Het college was dan ook gehouden het verzoek van eiseres inhoudelijk te beoordelen. Dat is ten onrechte niet gebeurd. Door naar aanleiding van het verzoek van eiseres geen standpunt in te nemen of al dan niet sprake is van een overtreding, gaat het college voorbij aan de bepalingen uit de Awb en de rechtspraak over de behandeling van verzoeken van een belanghebbende om een handhavingsbesluit te nemen.
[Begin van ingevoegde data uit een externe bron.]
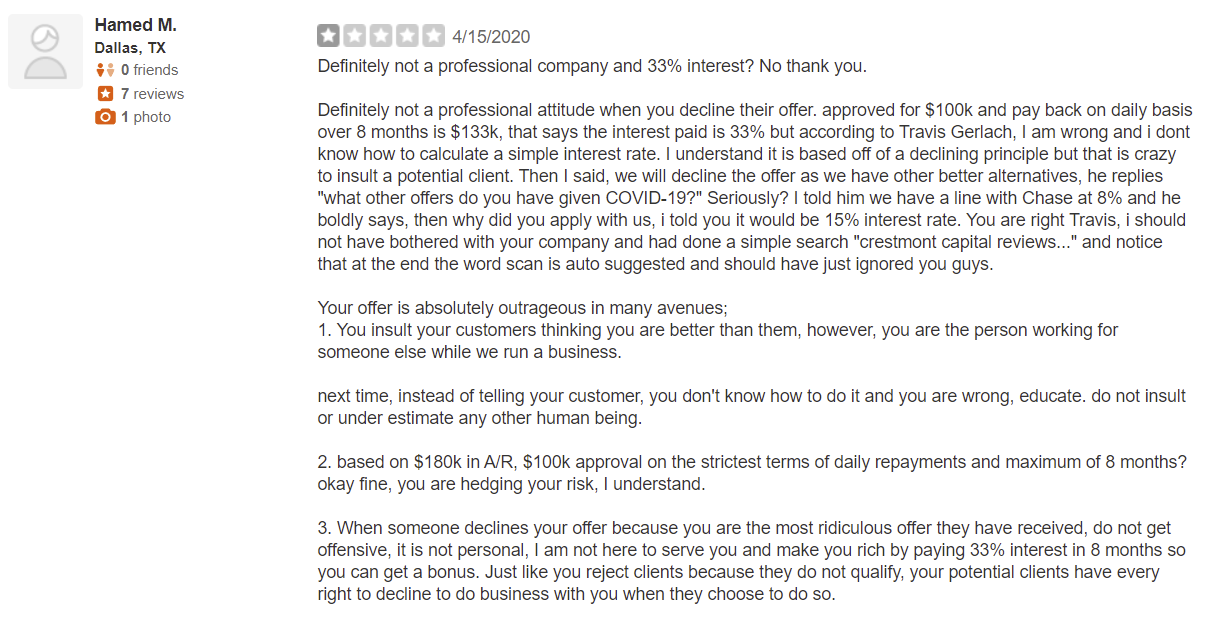Screen dimensions: 1217x620
Task: Open the 1 photo link
Action: [x=146, y=117]
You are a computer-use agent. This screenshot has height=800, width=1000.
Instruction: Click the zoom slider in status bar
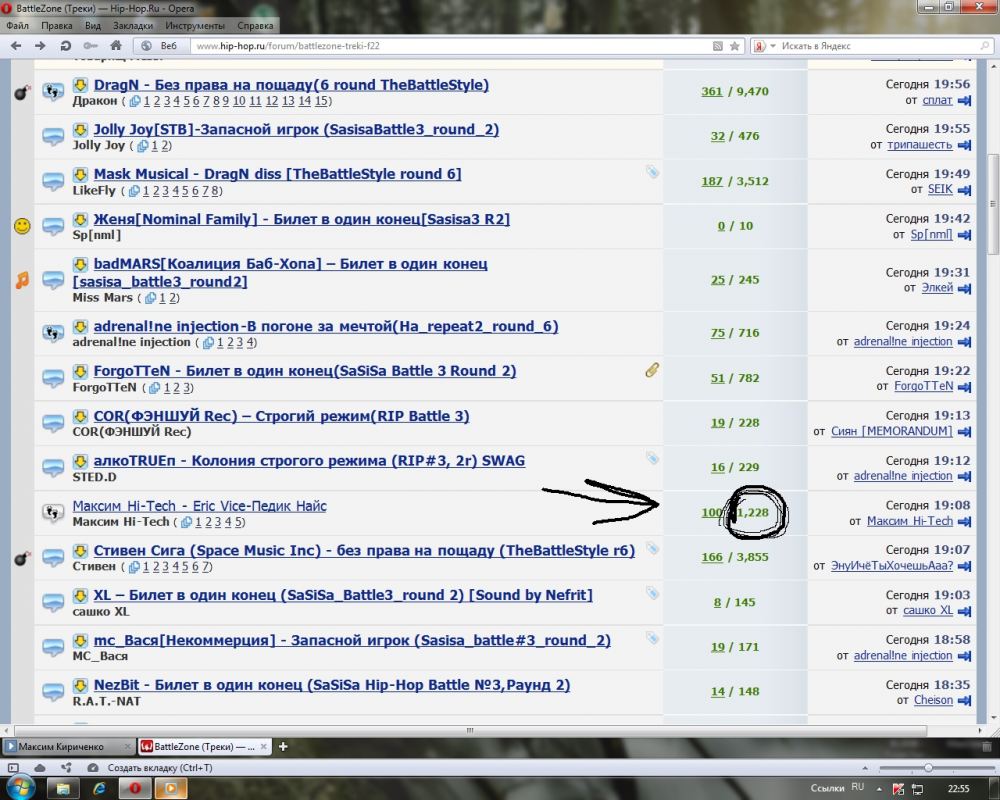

Naast het feit dat het college in het bestreden besluit niet de vraag beantwoord of er sprake is van een overtreding, heeft het college in het bestreden besluit ook niet gemotiveerd waarom het college in de waarschuwing die is gedaan op 19 augustus 2021 ten tijde van het bestreden besluit nog steeds aanleiding heeft gezien om het verzoek om handhaving af te wijzen. Ten tijde van het primaire besluit (12 november 2021) was de termijn die in de waarschuwingsbrief aan het bedrijf gegeven was al geruime tijd verstreken. Het college heeft op de zitting gesteld dat op verzoek van het bedrijf de termijn uit de waarschuwingsbrief is verlengd en de termijn ten tijde van het primaire besluit nog liep. Het college heeft daarvan echter geen documentatie overgelegd en het college kon op de zitting ook niet aangeven of de termijn uit de waarschuwing op het moment van het bestreden besluit nog liep.